[Data excerpts]
------------------------------------------------------------

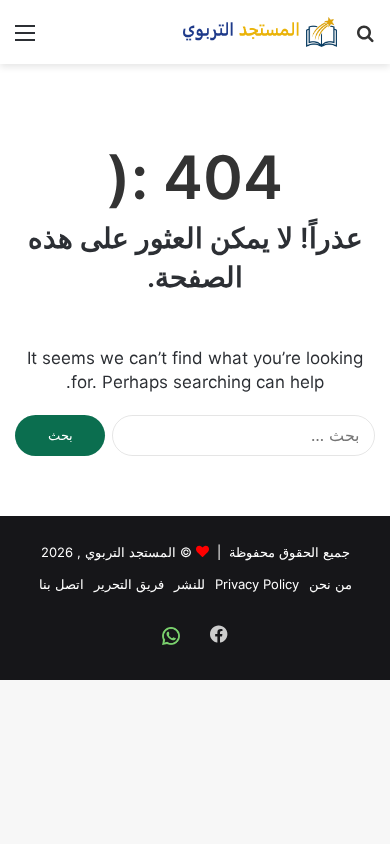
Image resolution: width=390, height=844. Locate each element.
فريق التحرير (129, 584)
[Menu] (25, 39)
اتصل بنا (61, 584)
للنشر (189, 584)
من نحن (330, 584)
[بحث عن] (365, 39)
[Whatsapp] (171, 636)
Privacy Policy (257, 584)
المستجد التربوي (130, 552)
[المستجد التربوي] (260, 32)
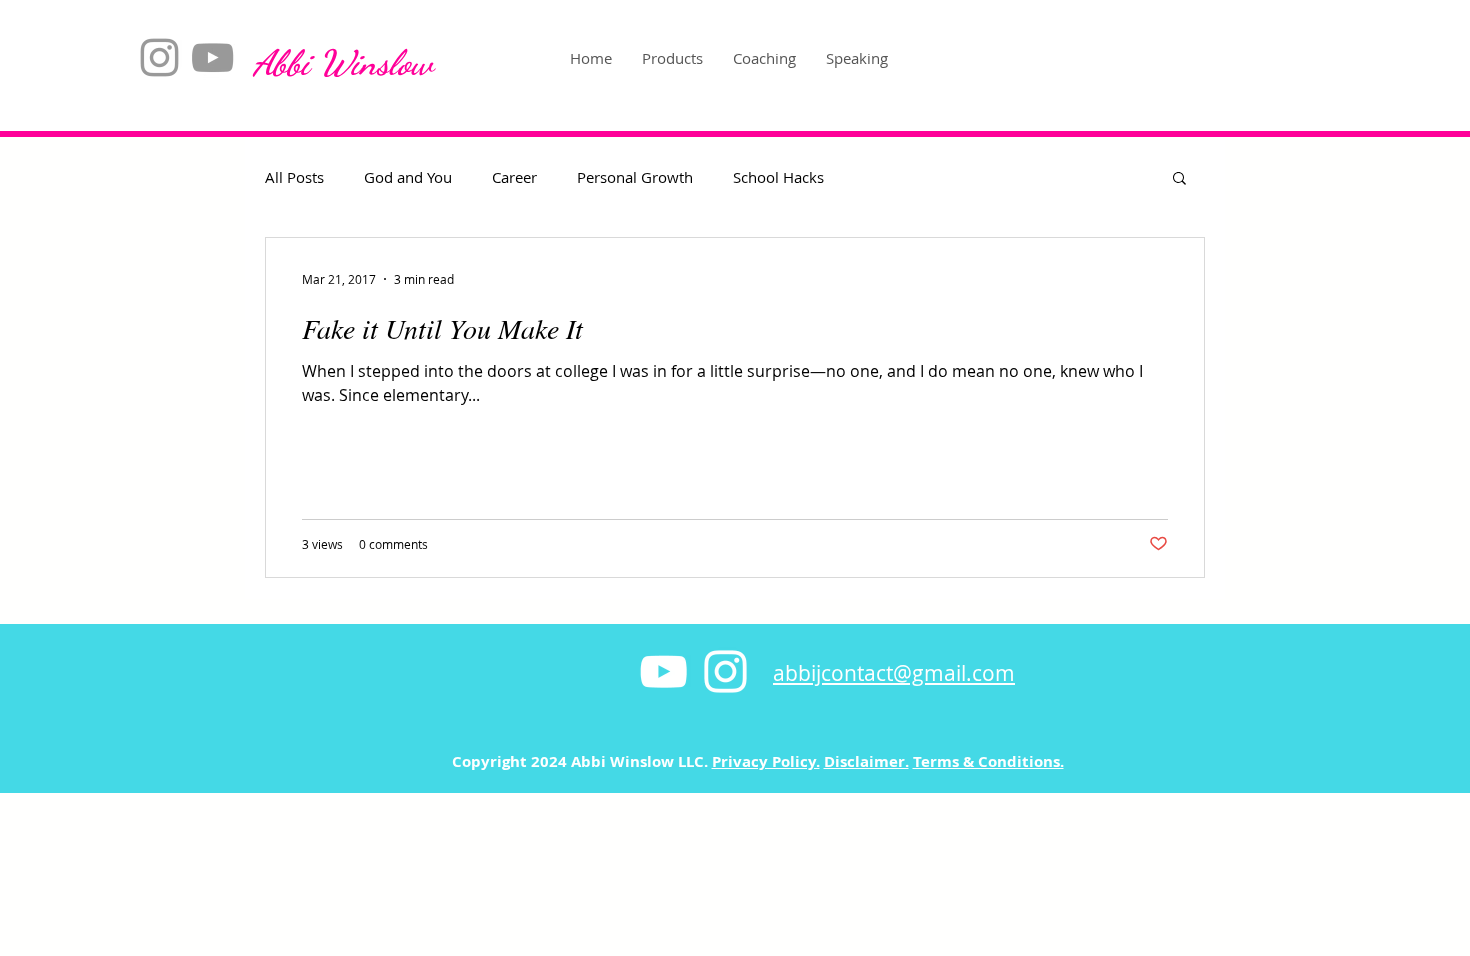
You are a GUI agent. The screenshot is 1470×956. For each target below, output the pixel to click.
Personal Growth (635, 177)
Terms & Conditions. (988, 761)
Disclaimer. (866, 761)
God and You (408, 177)
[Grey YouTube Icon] (212, 57)
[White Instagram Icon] (725, 671)
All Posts (294, 177)
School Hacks (778, 177)
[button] (1179, 179)
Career (514, 177)
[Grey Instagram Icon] (159, 57)
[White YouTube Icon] (663, 671)
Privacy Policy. (766, 761)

------------------------------------------------------------

### Task requirements
Only a number is wanted here: how many lines of the records above hold the word "each".

### Answer to the exercise
2